Seismic site effects in a deep alluvial basin: numerical analysis by the boundary element method

TL;DR

This paper uses the boundary element method to numerically analyze seismic site effects in Caracas, revealing amplification patterns, frequency dependencies, and validating results with microtremor recordings.

Contribution

It demonstrates the effectiveness of the boundary element method for analyzing seismic site effects in complex deep alluvial basins.

Findings

Maximum amplification factor of 25 in the basin

Site effects are frequency-dependent, occurring below 1 Hz and above 1 Hz

Numerical results agree well with microtremor data

Abstract

The main purpose of the paper is the numerical analysis of seismic site effects in Caracas (Venezuela). The analysis is performed considering the boundary element method in the frequency domain. A numerical model including a part of the local topography is considered, it involves a deep alluvial deposit on an elastic bedrock. The amplification of seismic motion (SH-waves, weak motion) is analyzed in terms of level, occurring frequency and location.

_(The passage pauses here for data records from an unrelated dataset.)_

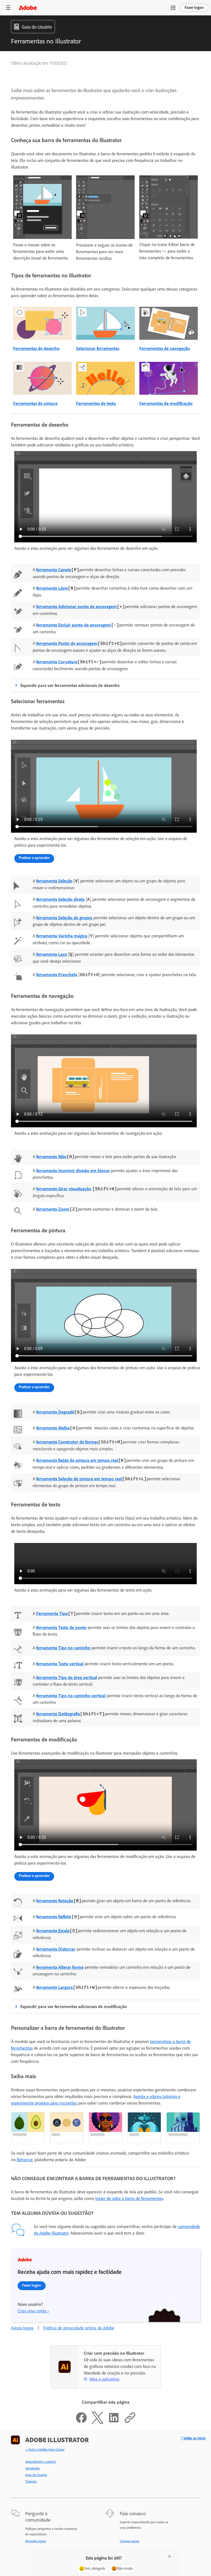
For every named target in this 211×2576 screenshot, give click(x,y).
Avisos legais (22, 2328)
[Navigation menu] (8, 7)
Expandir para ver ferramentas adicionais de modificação (73, 2006)
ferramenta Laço (51, 954)
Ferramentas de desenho (36, 348)
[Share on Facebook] (81, 2422)
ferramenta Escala (53, 1930)
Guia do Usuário (36, 2475)
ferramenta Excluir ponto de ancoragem (73, 625)
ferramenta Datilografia (58, 1713)
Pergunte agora (35, 2541)
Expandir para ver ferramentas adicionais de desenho (70, 685)
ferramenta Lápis (52, 588)
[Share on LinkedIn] (114, 2422)
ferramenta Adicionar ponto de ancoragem (76, 606)
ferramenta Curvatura (56, 661)
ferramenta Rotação (54, 1900)
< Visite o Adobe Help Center (45, 2449)
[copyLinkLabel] (130, 2422)
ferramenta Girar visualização (63, 1188)
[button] (173, 7)
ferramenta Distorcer (55, 1949)
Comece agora (129, 2541)
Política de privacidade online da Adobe (78, 2328)
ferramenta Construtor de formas (67, 1442)
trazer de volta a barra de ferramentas (129, 2198)
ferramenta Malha (53, 1428)
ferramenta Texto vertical (60, 1663)
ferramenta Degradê (55, 1412)
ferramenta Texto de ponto (61, 1627)
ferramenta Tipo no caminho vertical (71, 1695)
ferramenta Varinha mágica (61, 935)
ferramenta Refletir (53, 1916)
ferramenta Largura (54, 1987)
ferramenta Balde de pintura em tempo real (77, 1460)
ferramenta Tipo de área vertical (66, 1677)
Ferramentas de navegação (164, 348)
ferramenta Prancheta (56, 974)
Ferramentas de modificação (166, 403)
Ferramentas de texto (96, 403)
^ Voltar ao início (193, 2438)
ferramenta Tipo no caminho (63, 1647)
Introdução (32, 2468)
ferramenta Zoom (53, 1209)
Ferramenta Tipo (52, 1613)
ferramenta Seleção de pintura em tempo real (79, 1478)
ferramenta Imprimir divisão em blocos (73, 1170)
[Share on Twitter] (97, 2422)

In this specific site of Caracas, the amplification factor is found to reach a maximum value of 25. Site effects occur in the thickest part of the basin for low frequencies (below 1.0 Hz) and in two intermediate thinner areas for frequencies above 1.0 Hz. The influence of both incidence and shear wave velocities is also investigated. A comparison with microtremor recordings is presented afterwards. The results of both numerical and experimental approaches are in good agreement in terms of fundamental frequencies in the deepest part of the basin. The boundary element method appears to be a reliable and efficient approach for the analysis of seismic site effects.